Dinding ruangan tempat Susie berada berwarna putih. Sebuah lemari kayu berdiri di sudut ruangan, pintunya setengah terbuka, memperlihatkan tumpukan pakaian di dalamnya.

Sebuah meja belajar terletak di samping lemari tersebut dan di atasnya terdapat lembaran kertas, alat tulis, buku yang berserakan. Aroma parfum buah-buahan menyeruak di dalam ruangan itu. Susie menghela napas lega. Ia telah kembali ke kamarnya.

Gadis berumur dua puluh tahun tersebut beranjak dari tempat tidurnya dan berdiri di depan kaca. Susie memandang pantulan dirinya sendiri selama beberapa menit.

Ia terlihat seperti seseorang yang belum tidur selama berhari-hari. Rambut hitamnya yang biasanya lurus kini berantakan tak karuan. Kantung matanya semakin hari semakin membesar.

Meski semua kejadian mengerikan yang ia alami semalam itu hanyalah mimpi, namun rasa sakitnya masih membekas seakan semuanya benar-benar terjadi. Kepala Susie pusing berat dan seluruh badannya terasa pegal.

Dan hal terburuknya adalah, semenjak dua minggu yang lalu, hampir setiap hari Susie memimpikan hal yang sama dan bangun dengan rasa sakit yang sama.
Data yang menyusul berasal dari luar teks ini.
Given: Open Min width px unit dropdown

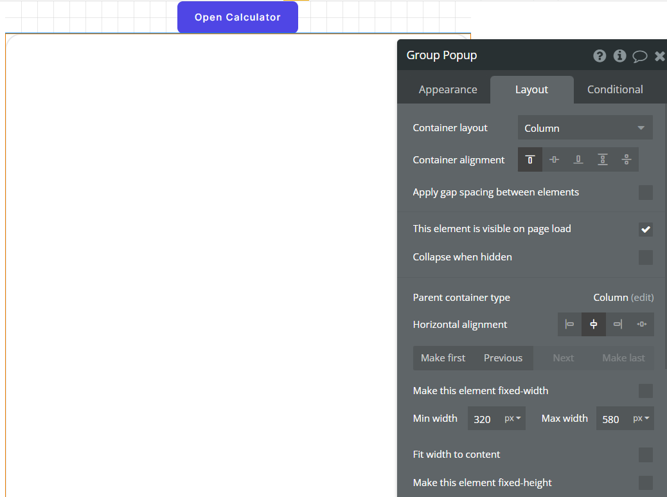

"Ini semua karena mimpi sialan itu," gumamnya sebal.

"Mimpi apa?"

Susie menoleh dan mendapati ibunya sedang bersandar di ambang pintu kamarnya. Wanita paruh baya itu melipat kedua tangannya di depan dada sembari tersenyum ke arah Susie. Ia sudah berpakaian kerja; kemeja linen abu-abu yang dikancing sampai atas, celana bahan hitam, dan sepatu pantofel hitam.
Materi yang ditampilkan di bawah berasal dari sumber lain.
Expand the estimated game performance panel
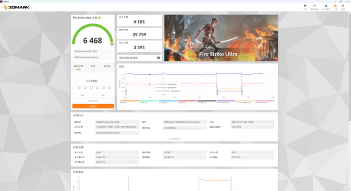This screenshot has height=191, width=351. [x=139, y=58]
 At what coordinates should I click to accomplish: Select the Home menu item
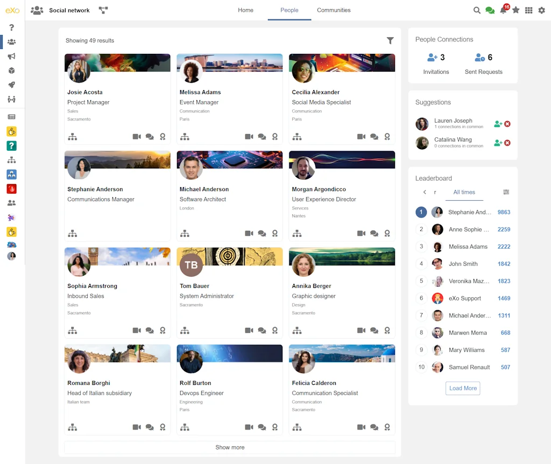pyautogui.click(x=245, y=10)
"Ah, bukan apa-apa," bantah Susie. Ia tersenyum, menunduk, lalu menggeleng-gelengkan kepalanya. "Hanya mimpi buruk yang membuat tidurku tidak tenang."
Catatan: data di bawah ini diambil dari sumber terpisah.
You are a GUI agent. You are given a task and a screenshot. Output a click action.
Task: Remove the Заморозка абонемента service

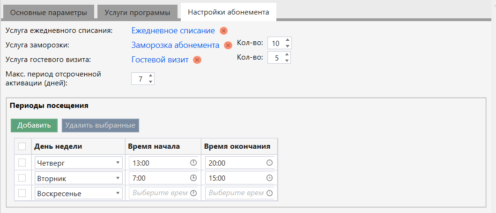(x=228, y=46)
Ibu Susie beranjak mendekati putri tunggalnya. Ia mengangkat wajah anaknya dengan tangannya yang kecil dan dingin. Perempuan berusia empat puluh delapan tahun itu menatap dalam-dalam mata anaknya.

Dari dekat, Susie meneliti seluruh detail kecil wajah ibunya. Mata cokelat yang besar, hidung tajam, dan tulang pipi yang tinggi. Sejumlah helai rambut ibunya telah memutih, daerah keningnya berkerut, kedua garis senyumnya terlihat jelas. Susie mengagumi fakta bahwa ibunya masih terlihat menawan meskipun beliau hampir berumur setengah abad.

"Kamu yakin kamu baik-baik saja?" tanya ibunya. "Dua malam yang lalu kamu juga terbangun tengah malam karena mimpi buruk, kan?"

"Entahlah," tanggap Susie singkat sembari mengangkat bahu. Ia sedang tidak ingin membahas tentang mimpi buruk itu. "Mungkin aku memang lagi banyak pikiran."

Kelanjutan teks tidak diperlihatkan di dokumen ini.